** start **

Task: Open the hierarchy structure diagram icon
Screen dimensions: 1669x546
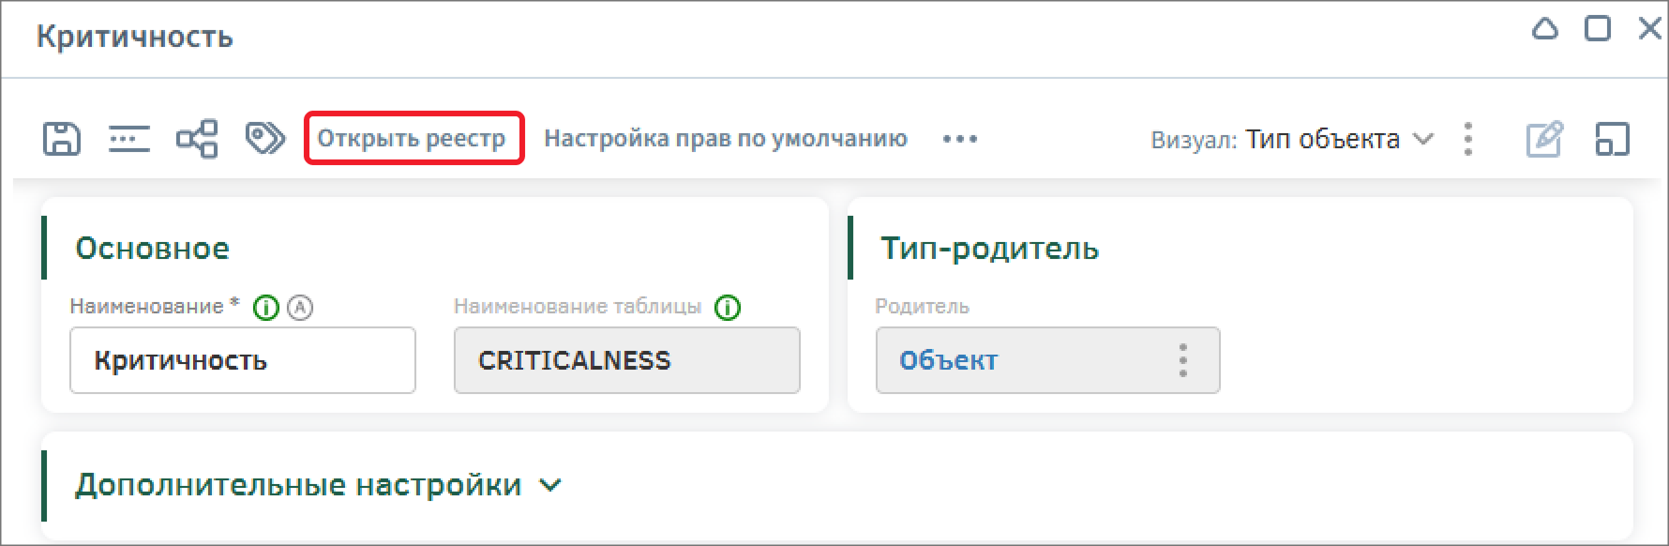Action: click(197, 139)
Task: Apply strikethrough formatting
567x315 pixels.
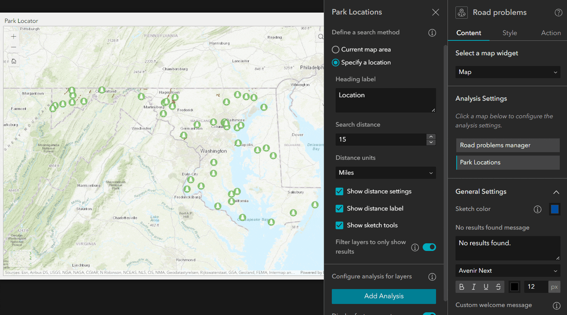Action: pos(498,286)
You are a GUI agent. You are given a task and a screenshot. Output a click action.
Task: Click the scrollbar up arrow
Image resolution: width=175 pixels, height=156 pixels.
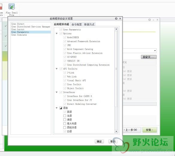(x=116, y=29)
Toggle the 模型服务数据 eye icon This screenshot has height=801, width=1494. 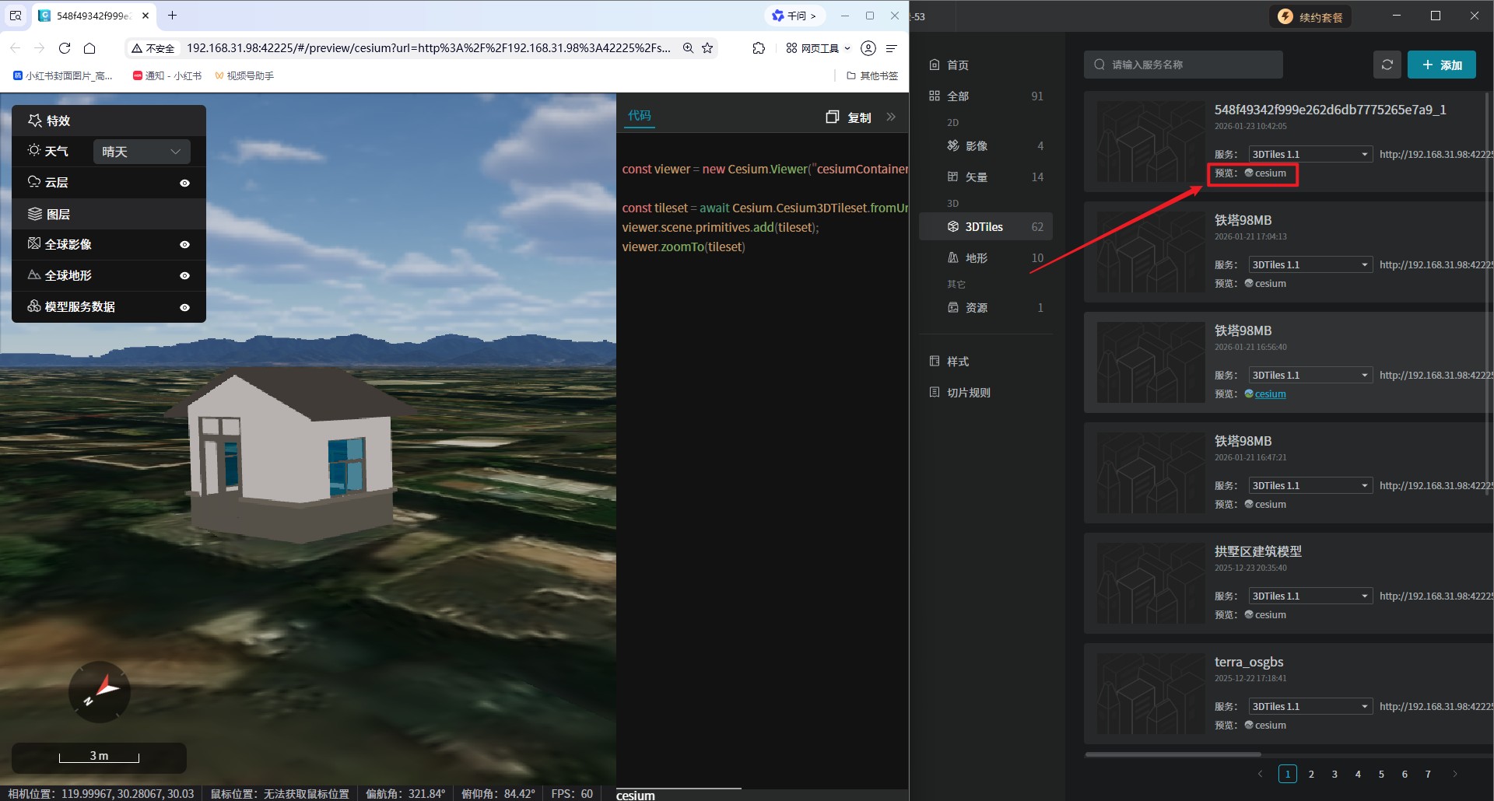184,308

** end **

Written task: List each line of the data above that contains the string "pixels", matching its case exactly.

Written response:
567x315 pixels.
Image resolution: width=175 pixels, height=156 pixels.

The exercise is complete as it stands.